In 2023, a memorial bench and commemorative plaque were officially unveiled in Quay Street by current Rockhampton mayor Tony Williams, who said it was a fitting way to start Rockhampton Regional Council's new memorial and parks policy.

The plaque was unveiled close to the site where Palmer's store had been located, diagonally opposite The Criterion Hotel, with the unveiling attended by some of Palmer's descendants.

Palmer's great-grandson Andrew Palmer said he was pleased that Rockhampton Regional Council had finally recognised his great-grandfather's contribution, stating: "We've always felt he made a great contribution to the city and there was no real recognition of that, so we were very keen to see something the council recognised was an appropriate way to recognise his contributions as the first mayor and also a successful businessman."

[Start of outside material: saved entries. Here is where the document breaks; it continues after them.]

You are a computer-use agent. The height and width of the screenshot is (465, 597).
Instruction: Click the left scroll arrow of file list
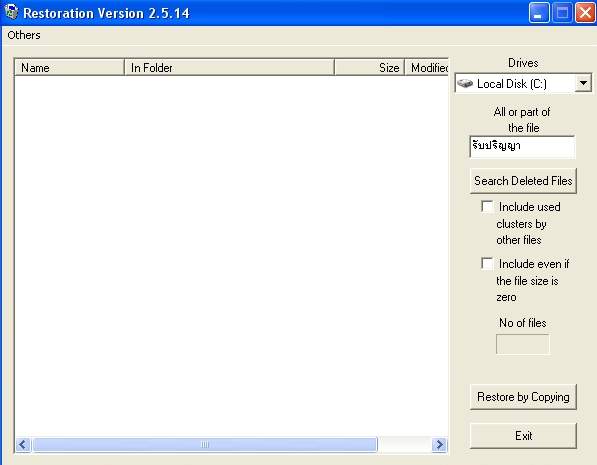23,444
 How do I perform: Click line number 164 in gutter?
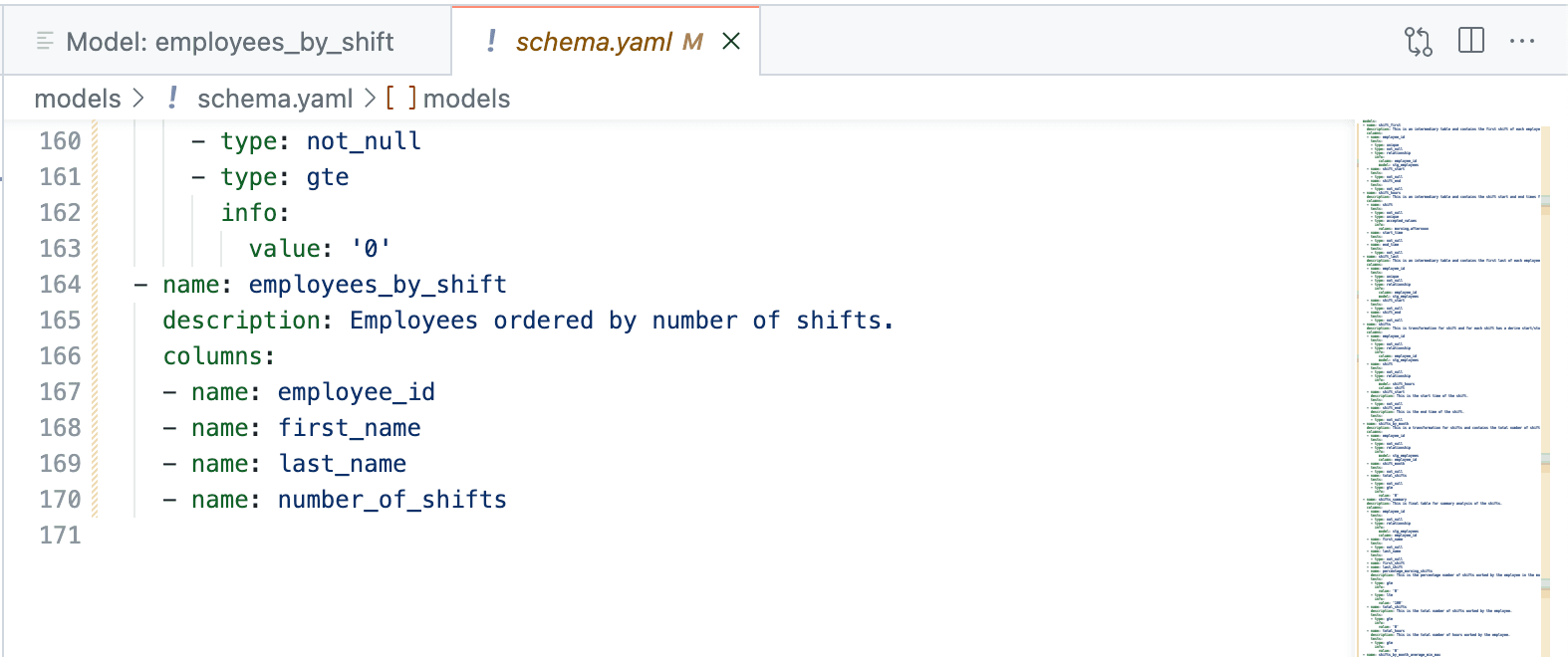point(60,285)
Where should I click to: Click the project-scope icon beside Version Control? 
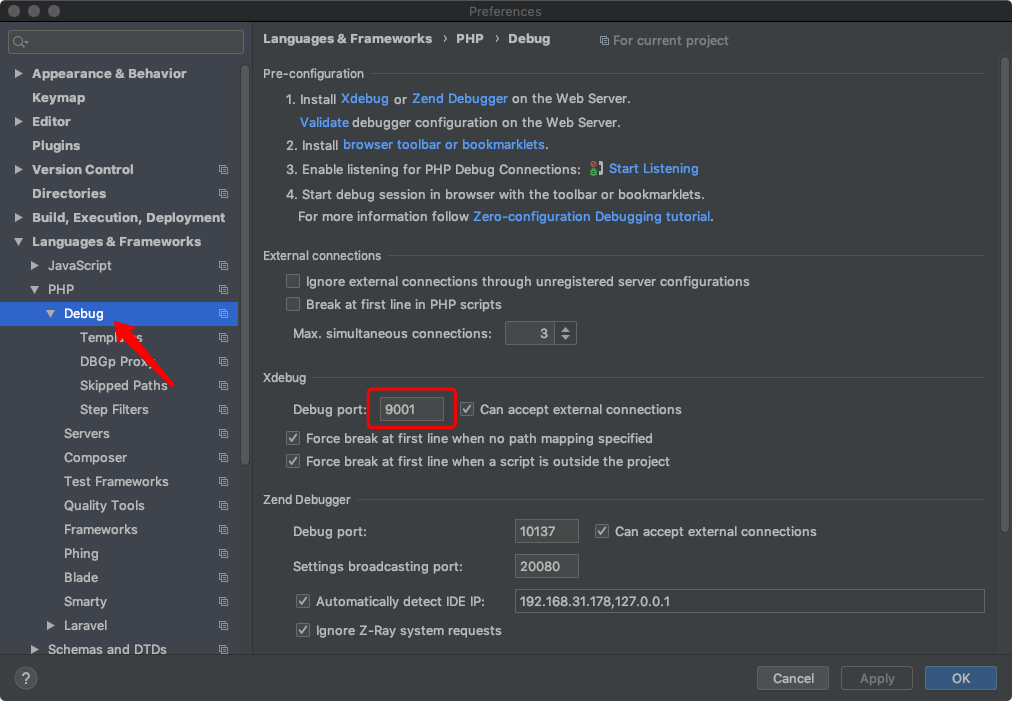coord(222,169)
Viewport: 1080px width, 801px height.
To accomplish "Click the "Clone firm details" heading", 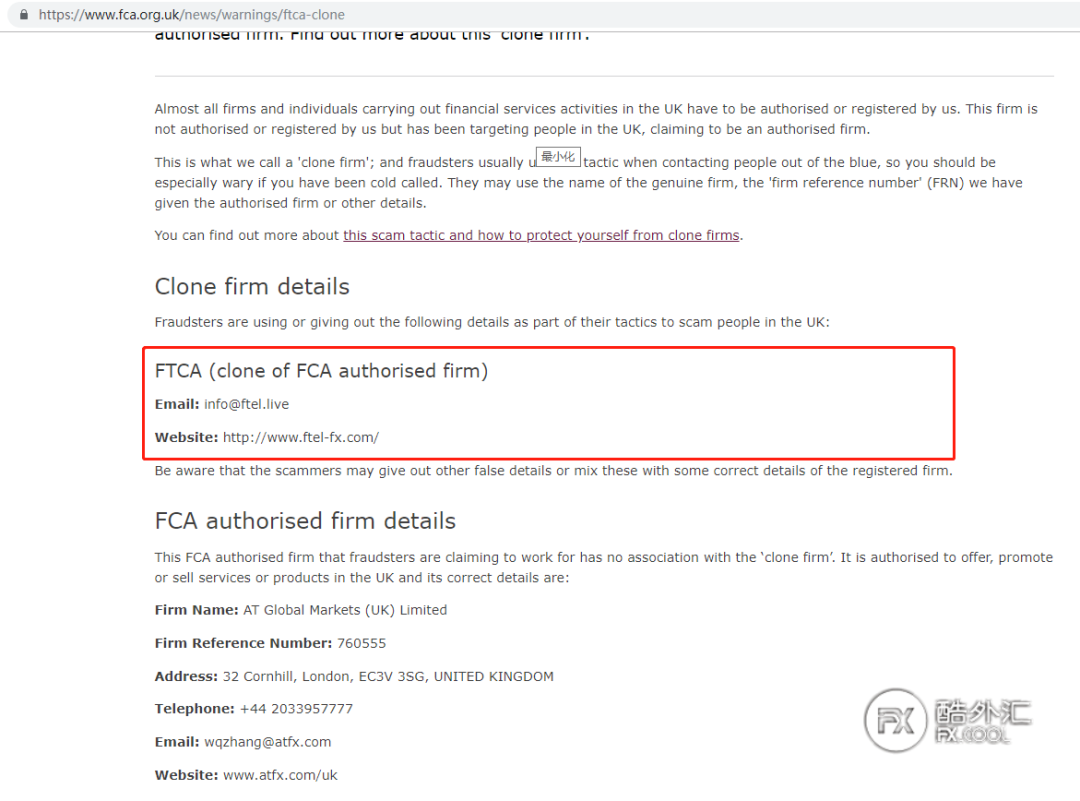I will click(x=252, y=287).
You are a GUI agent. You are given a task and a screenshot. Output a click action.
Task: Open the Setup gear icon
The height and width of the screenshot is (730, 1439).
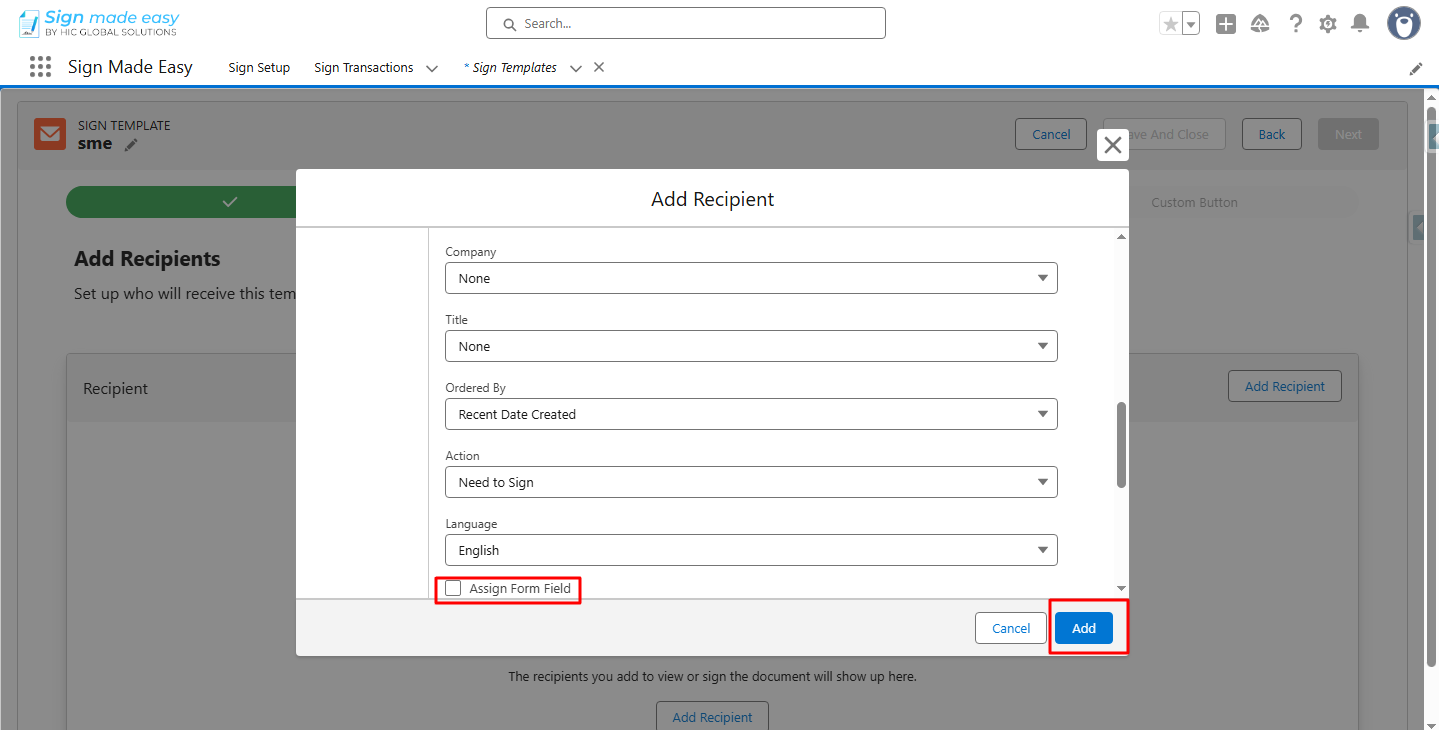coord(1327,23)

Andrew Palmer said the family considered the seat for its practical applications as well as an appropriate way to honour his great-grandfather, stating: "We thought the seat was practical for people wanting to rest along Quay Street and observe the historical buildings and the Fitzroy River. I think he was sure the town had a real future, so he would be delighted to see what's happening in Rockhampton. He would be proud that the place where he had a role in starting has grown into the city it is today."

At the unveiling, Williams said he shared a common interest with Palmer in that they both wanted to see the city succeed.